Because interfaces are declared as class attributes to avoid excess boilerplate, they use a special build() method to create a new separate instance when building the parent component. A further unique property of all interfaces is that they are type-safe, i.e. each interface has a specific datatype (using the python typing module). Type consistency can be checked by static type-checkers such as mypy, but the type information is also saved in a datatype attribute so it can be used at compile- or run-time to verify if connections are compatible or parameters conform to the correct type.
Running#
Workflow#
maize can be divided into two separate systems - the code that is run as part of the main process (while constructing the graph), and code that is run in a separate child process, typically the individual nodes. The former includes the class bodies and build() methods, while the latter will always be the run() method. Upon calling execute() on a workflow, maize will start each run() method in a separate python process and receive messages from each node. These messages include status updates (StatusUpdate) and possible errors. The workflow can stop in the following ways:
maize collects enough status updates indicating stopped or completed nodes to complete the graph.

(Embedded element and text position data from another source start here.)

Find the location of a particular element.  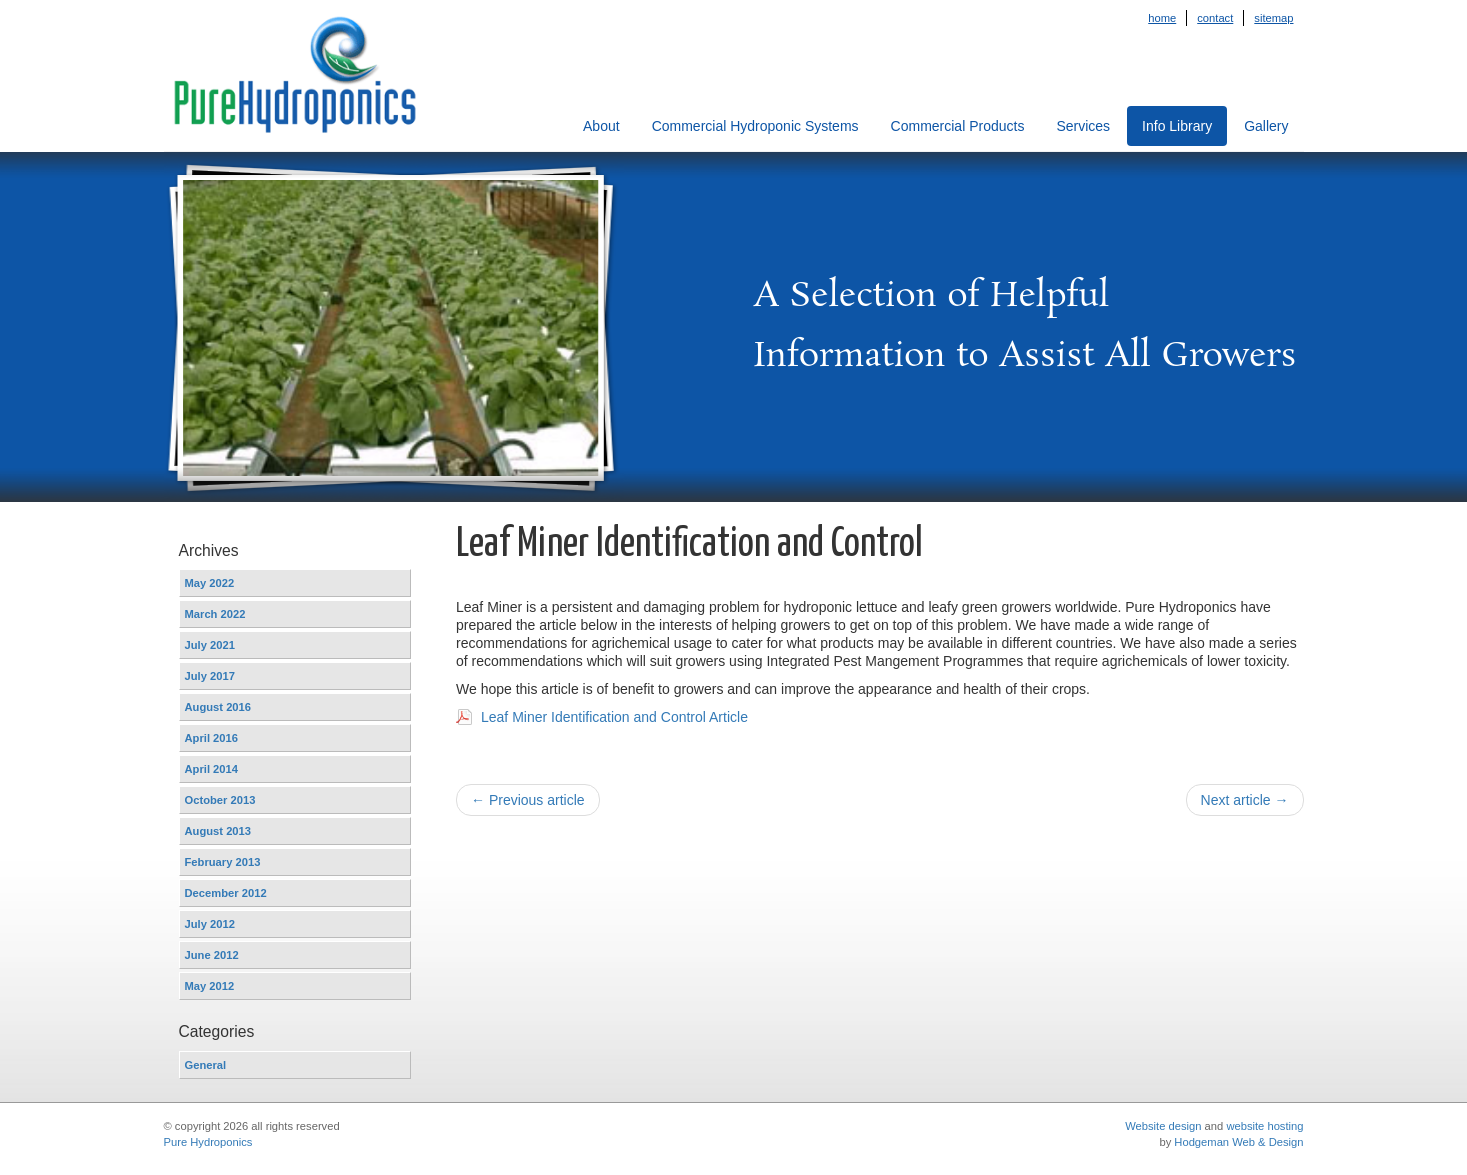

Home is located at coordinates (1162, 18). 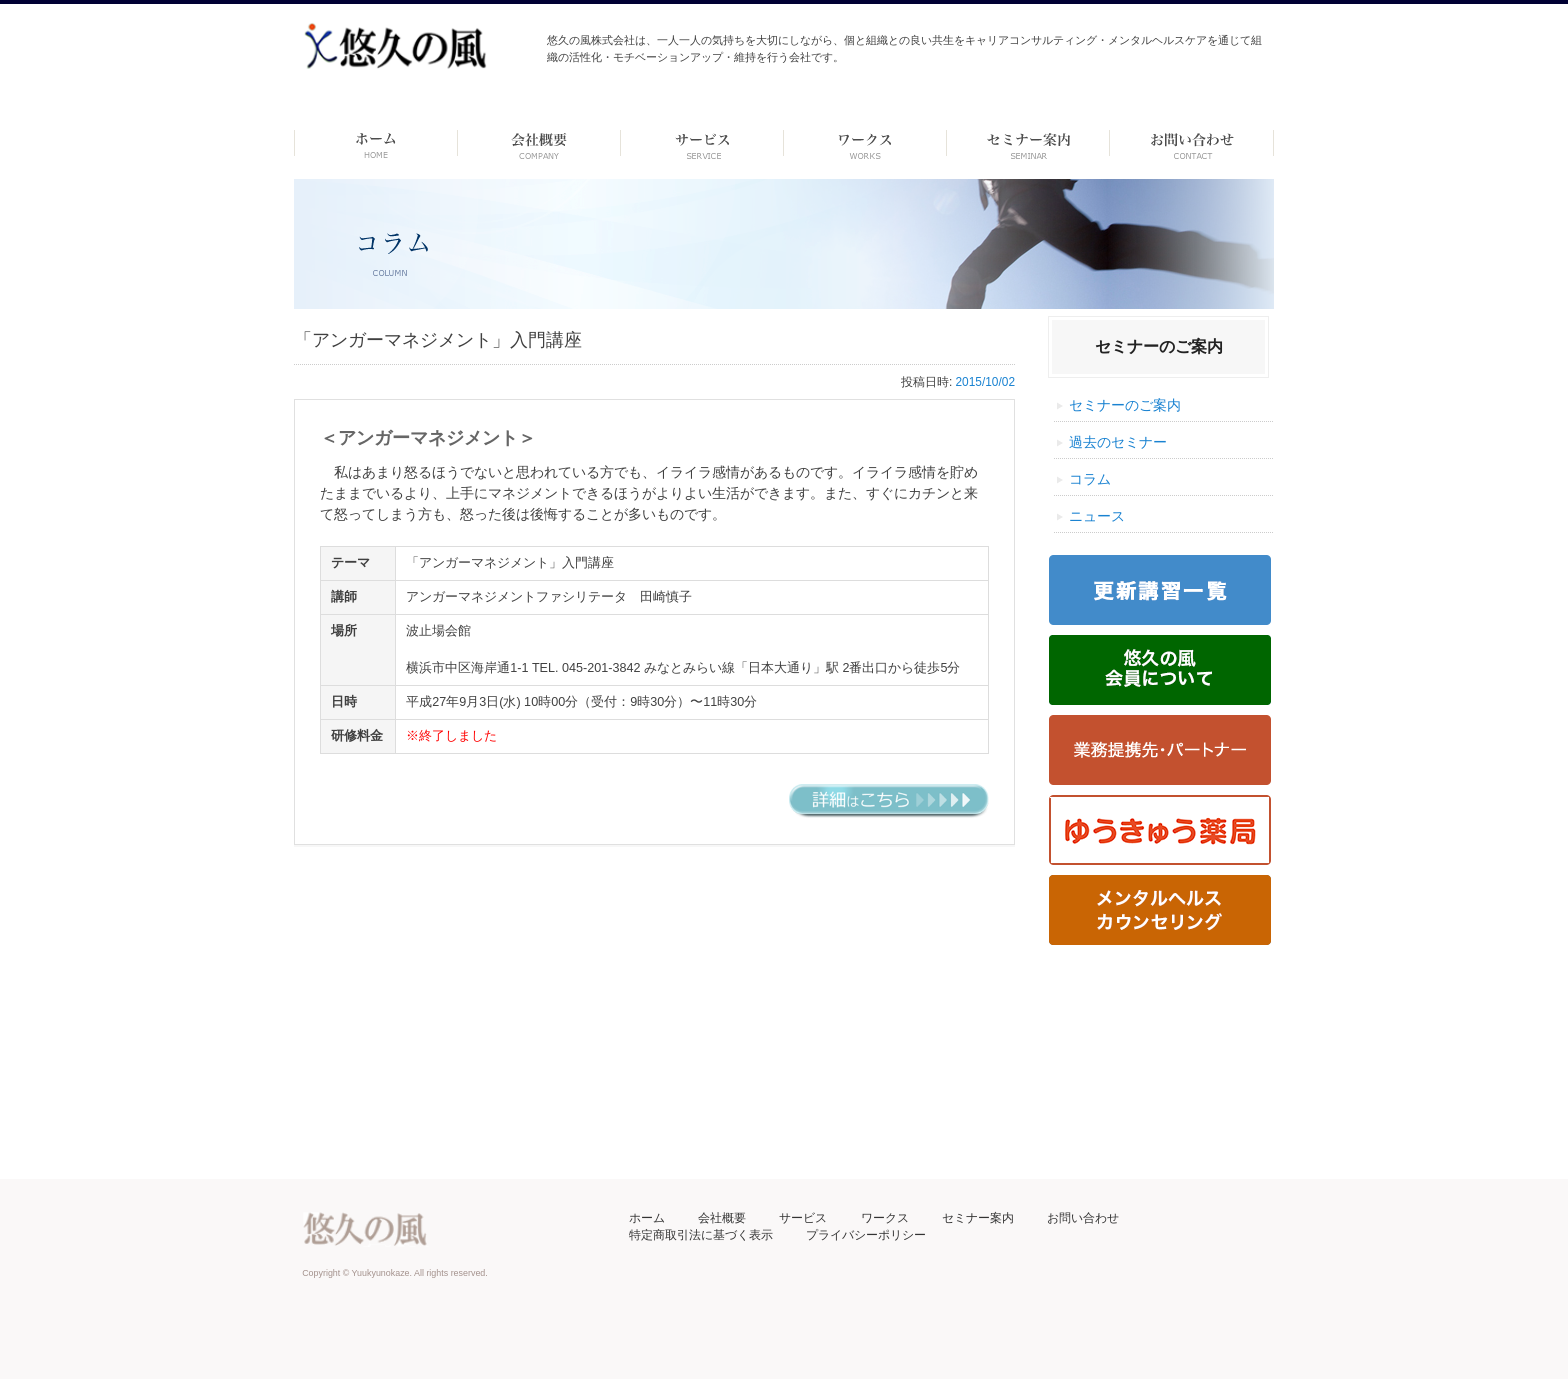 I want to click on 特定商取引法に基づく表示, so click(x=701, y=1235). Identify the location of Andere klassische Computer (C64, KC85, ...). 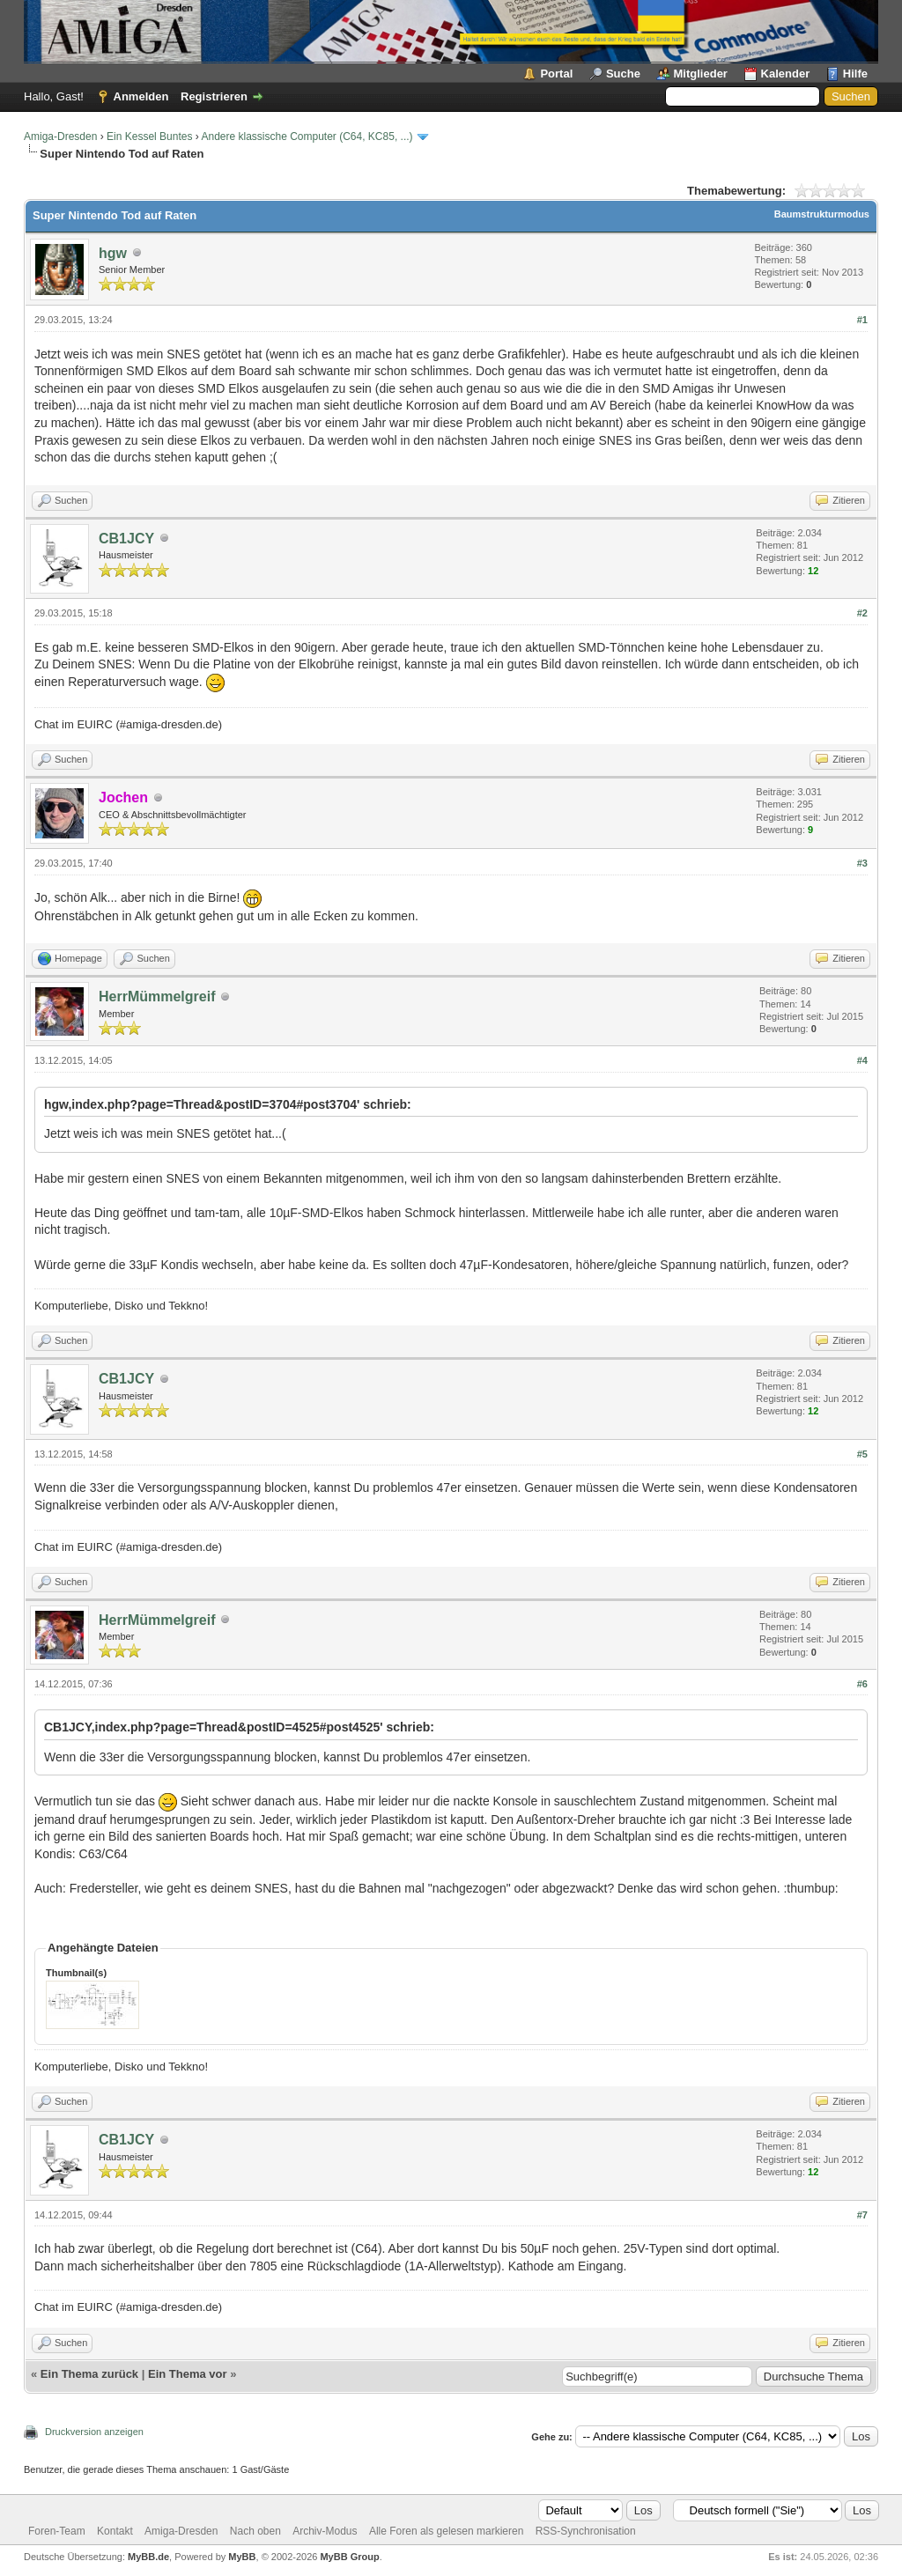
(306, 136).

One of the nodes sets the workflow-wide shutdown signal (
signal)maize catches an error raised by a node (as long as the node is not configured to ignore it)
Upon shutdown, maize will attempt to join all processes with a timeout. In addition to the nodes, a separate Logger process is also started, and shutdown last.
Node#
While the run() method is user defined, it is not called directly by the workflow. Instead, it is wrapped by a general execute() method responsible for cleanly executing the user code. It (and the private _attempt_loop()) is responsible for attempting to run any code multiple times if so requested, handling certain logging aspects, and sending errors on to the main process.
A key aspect of the individual node execution procedure is how ports are handled. Because channels have a limited capacity, and may be full or empty when trying to send or receive items, they need to be polled in such a way as to avoid unresponsive or frozen processes. This is generally accomplished by attempting to send() or receive() with a timeout continuously in a loop and monitoring the parent shutdown signal and connected channel. If, for example, an upstream node has finished processing, the receiving input port will attempt to receive a final item and then shutdown the port. This can cause an intentional shutdown cascade, mimicking the behaviour expected from a directed acyclic graph.
Nodes can be classified into two groups: ones performing only a single calculation, and ones running continuously. The latter should use the loop() generator to allow a clean shutdown, and make use of the ready() method to check if data can be received from a port. This is to ensure that optional inputs can be skipped, for example when merging data from different sources (see Merge for an example).
Caution
Using continuous nodes with cyclic topologies can easily result in deadlock-prone workflows. Make sure you have a clean exit strategy for each node using loop().